*** Opening of RECORDS FOR THIS EXERCISE ***

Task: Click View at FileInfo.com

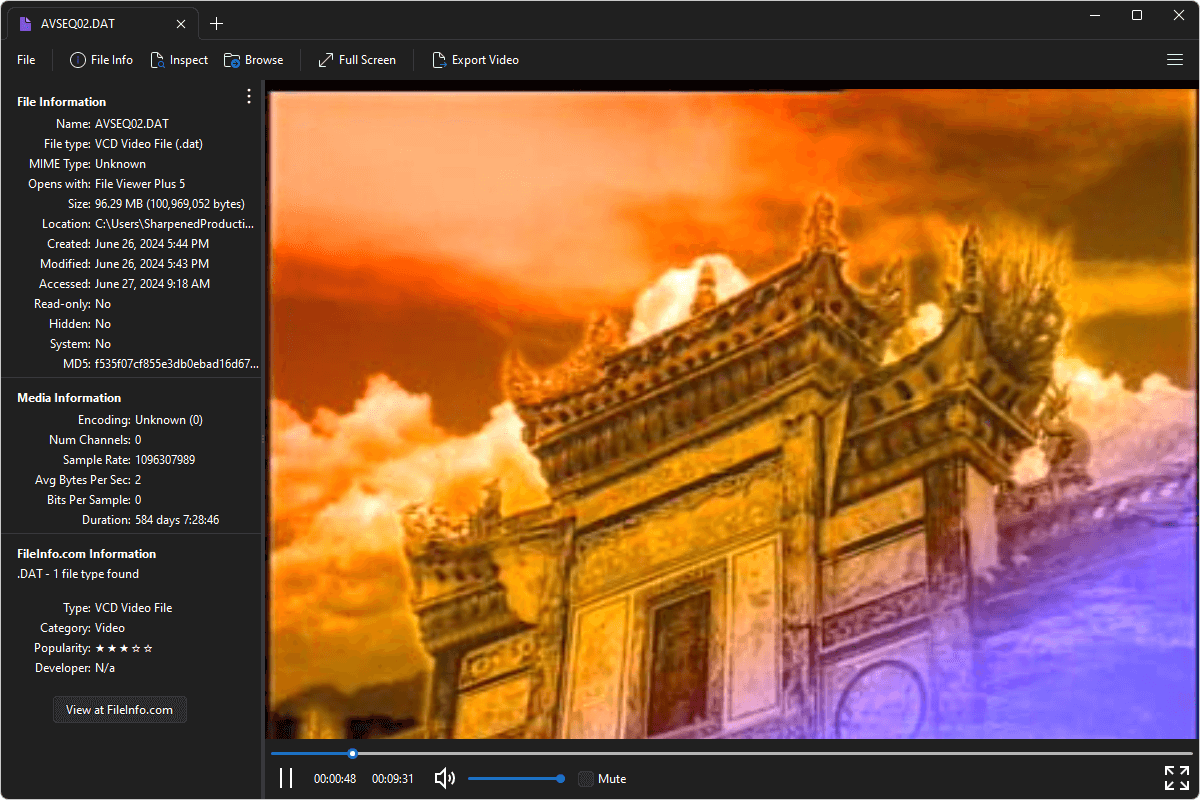Action: 119,709
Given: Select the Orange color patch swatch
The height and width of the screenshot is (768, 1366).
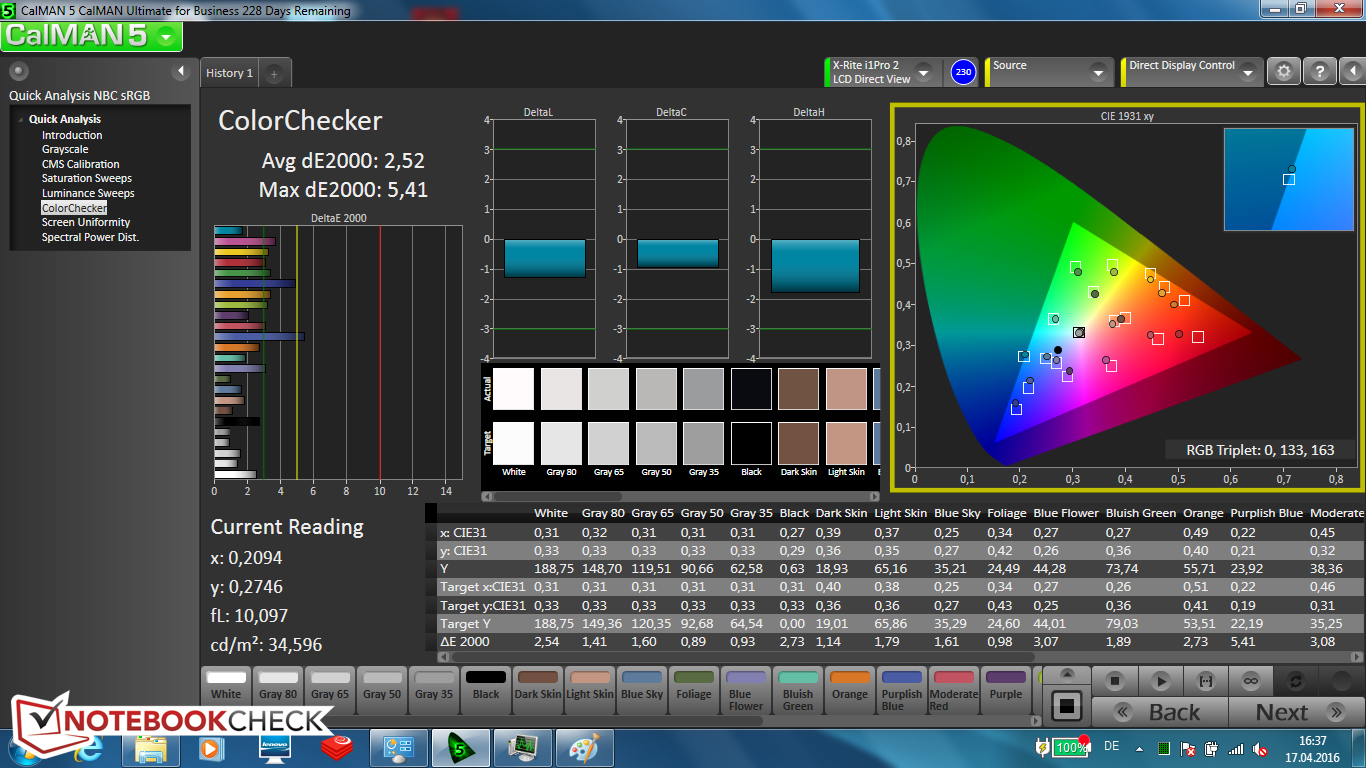Looking at the screenshot, I should pyautogui.click(x=850, y=686).
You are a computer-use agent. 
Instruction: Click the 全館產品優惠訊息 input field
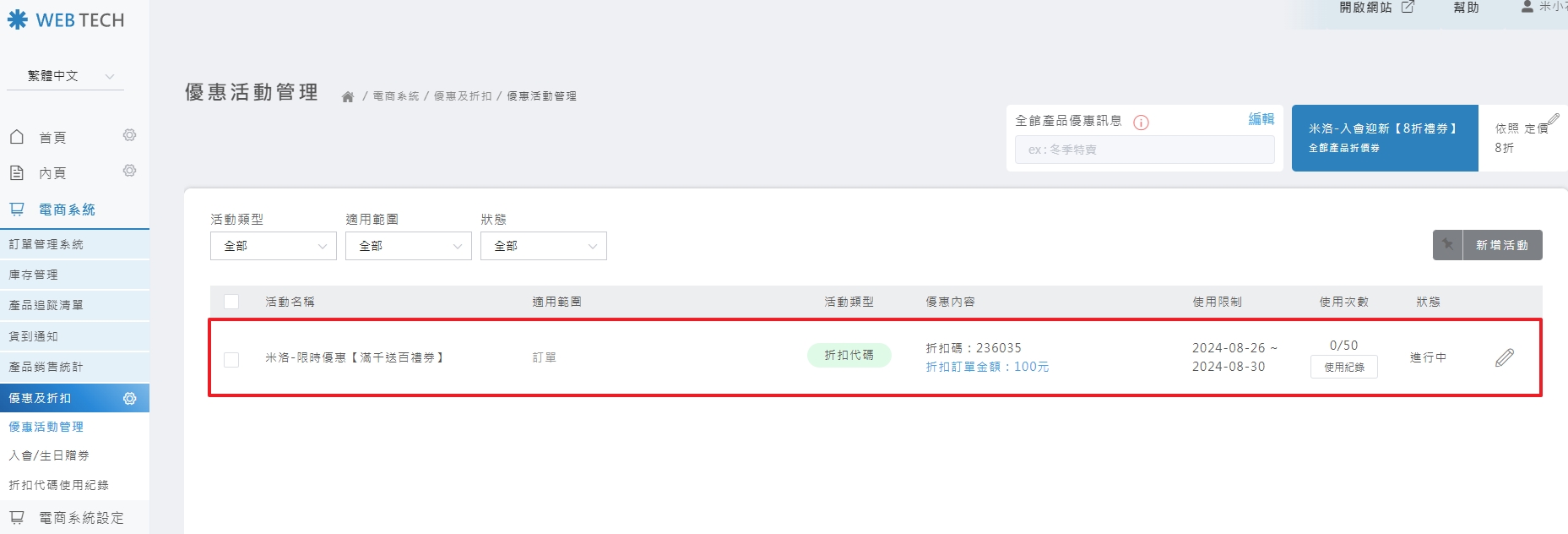coord(1144,150)
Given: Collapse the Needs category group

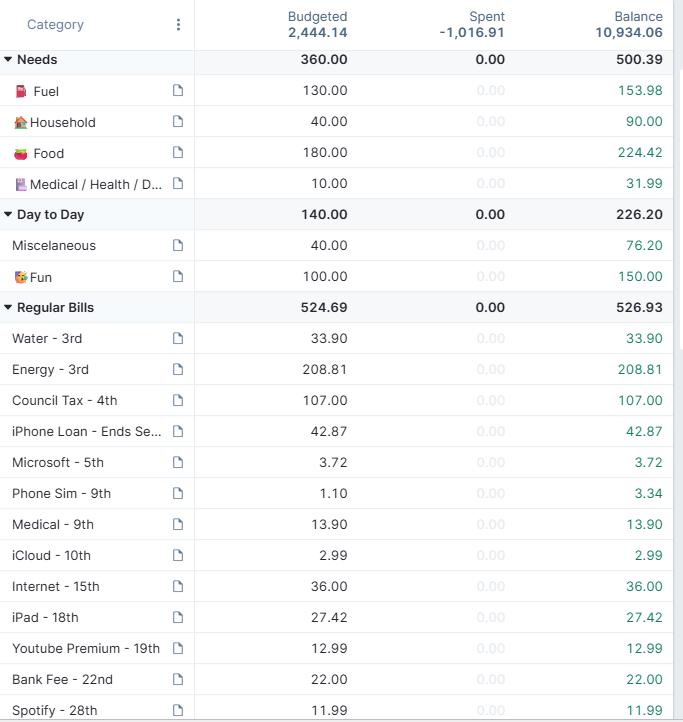Looking at the screenshot, I should 8,59.
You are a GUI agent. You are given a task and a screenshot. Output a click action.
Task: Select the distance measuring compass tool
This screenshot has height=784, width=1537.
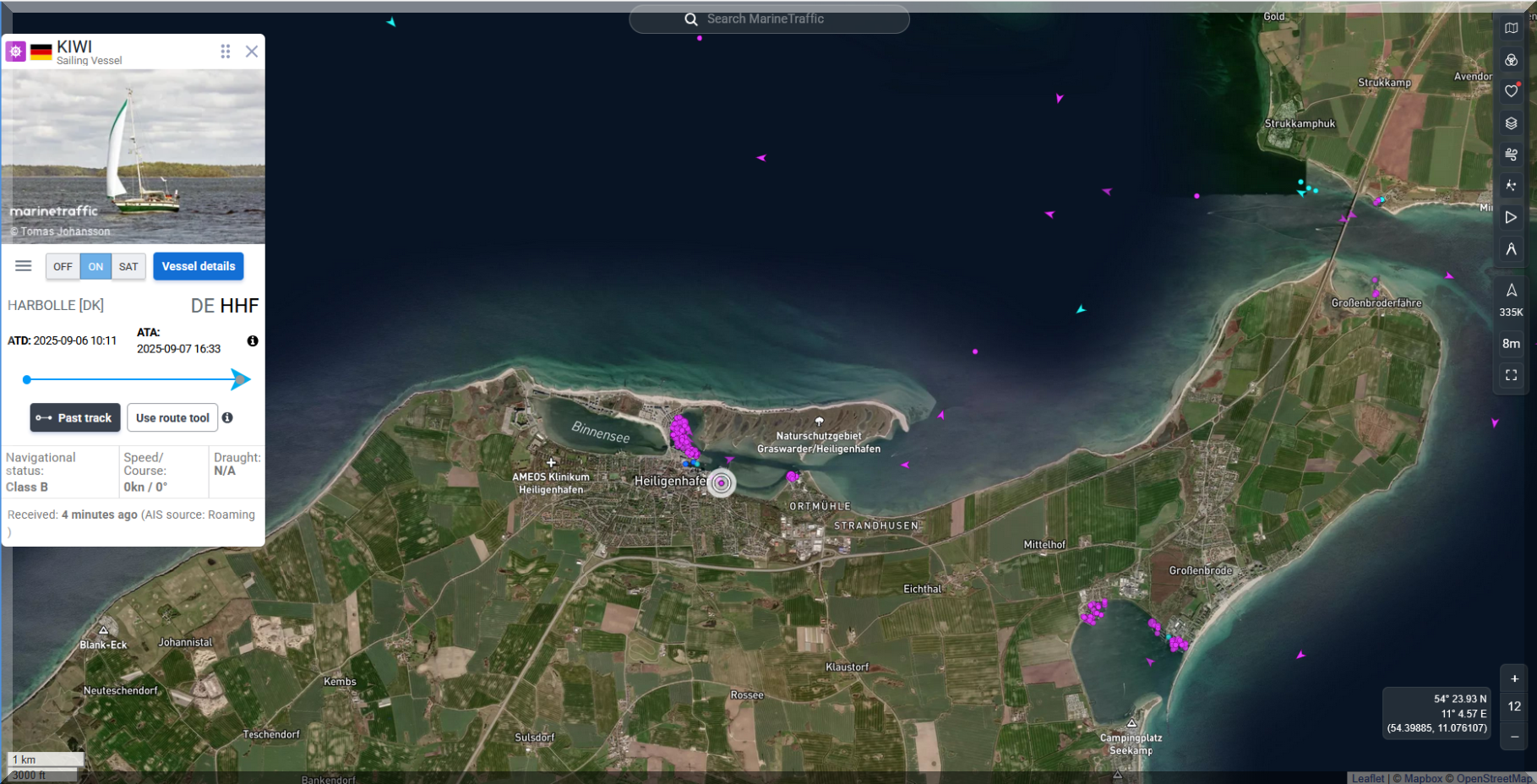click(x=1511, y=249)
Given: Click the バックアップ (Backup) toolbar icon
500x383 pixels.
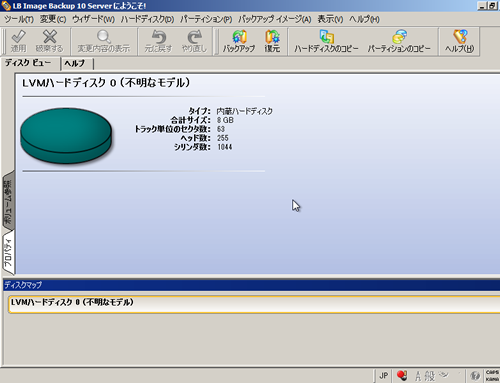Looking at the screenshot, I should coord(239,37).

*** Close of RECORDS FOR THIS EXERCISE ***

• _EXERCISE BRIEF_:
A single number is expected: the count of lines in the preceding entries that contain "agent".

• _RESPONSE BELOW_:
2